**How to complete this task**
Could you reproduce the entries exactly, omitting every picture?

**Provided records**
*** Begin section ***
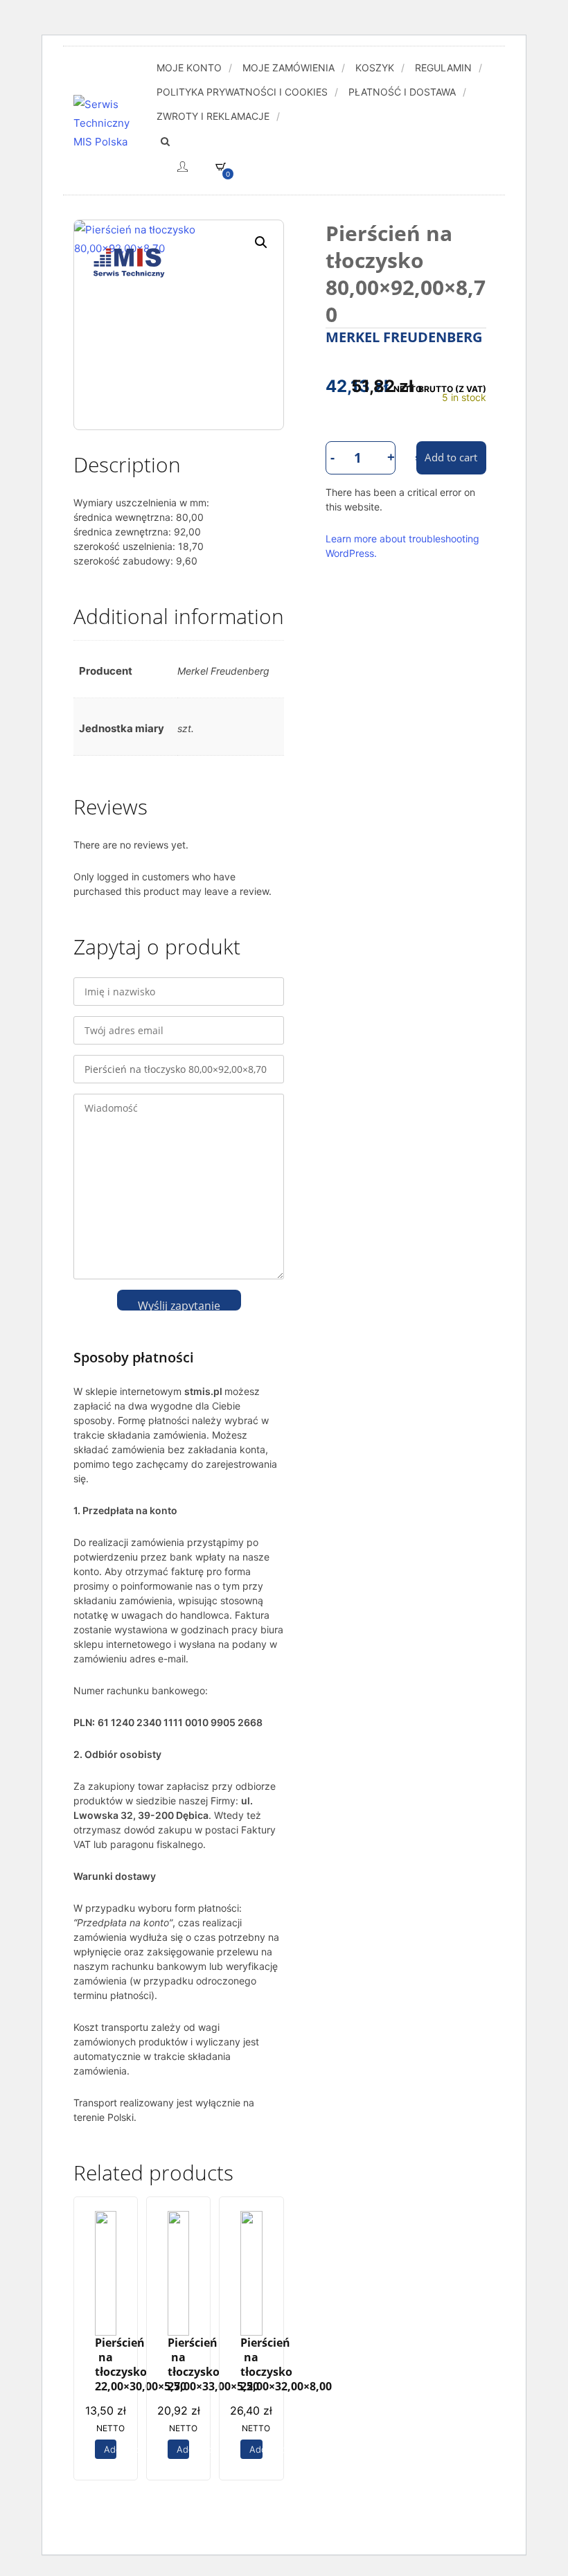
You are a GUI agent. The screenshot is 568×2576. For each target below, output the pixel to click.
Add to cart (110, 2449)
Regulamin (443, 67)
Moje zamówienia (288, 67)
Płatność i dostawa (402, 92)
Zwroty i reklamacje (213, 116)
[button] (261, 242)
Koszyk (374, 67)
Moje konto (189, 67)
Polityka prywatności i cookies (242, 92)
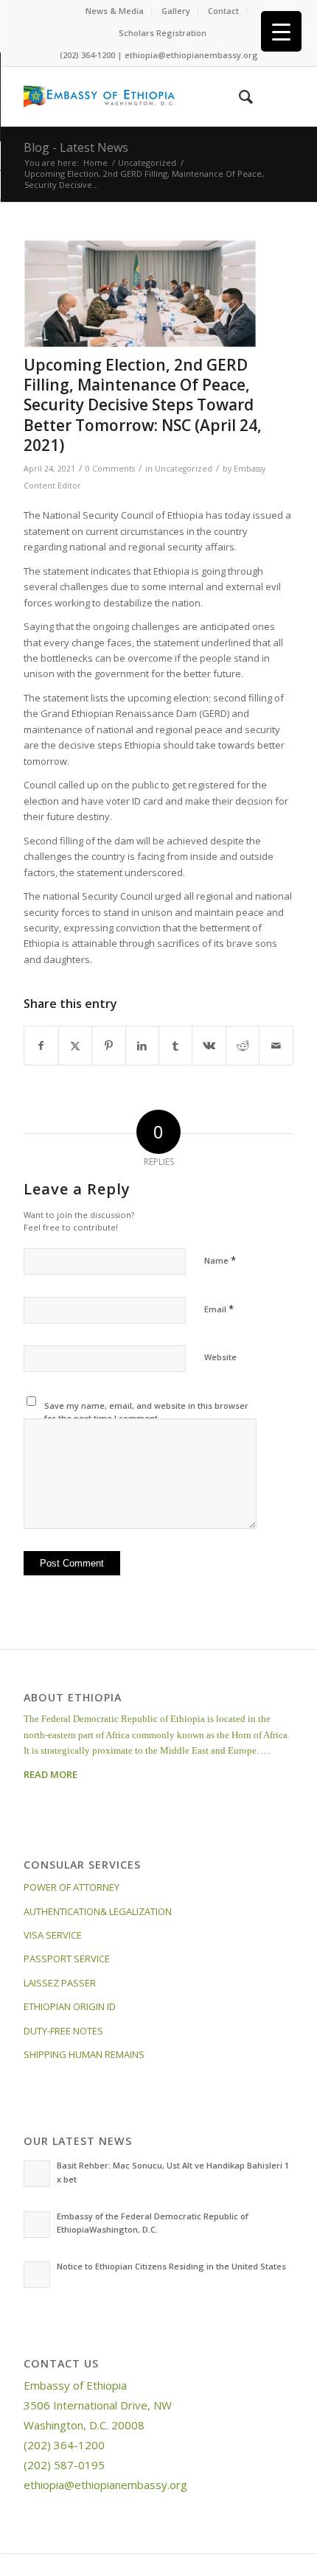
*** End section ***
**Output for this task**
You are a GUI agent. The screenshot is 568×2576. For each target below, output the pixel to click.
Add to cart (110, 2449)
Regulamin (443, 67)
Moje zamówienia (288, 67)
Płatność i dostawa (402, 92)
Zwroty i reklamacje (213, 116)
[button] (261, 242)
Koszyk (374, 67)
Moje konto (189, 67)
Polityka prywatności i cookies (242, 92)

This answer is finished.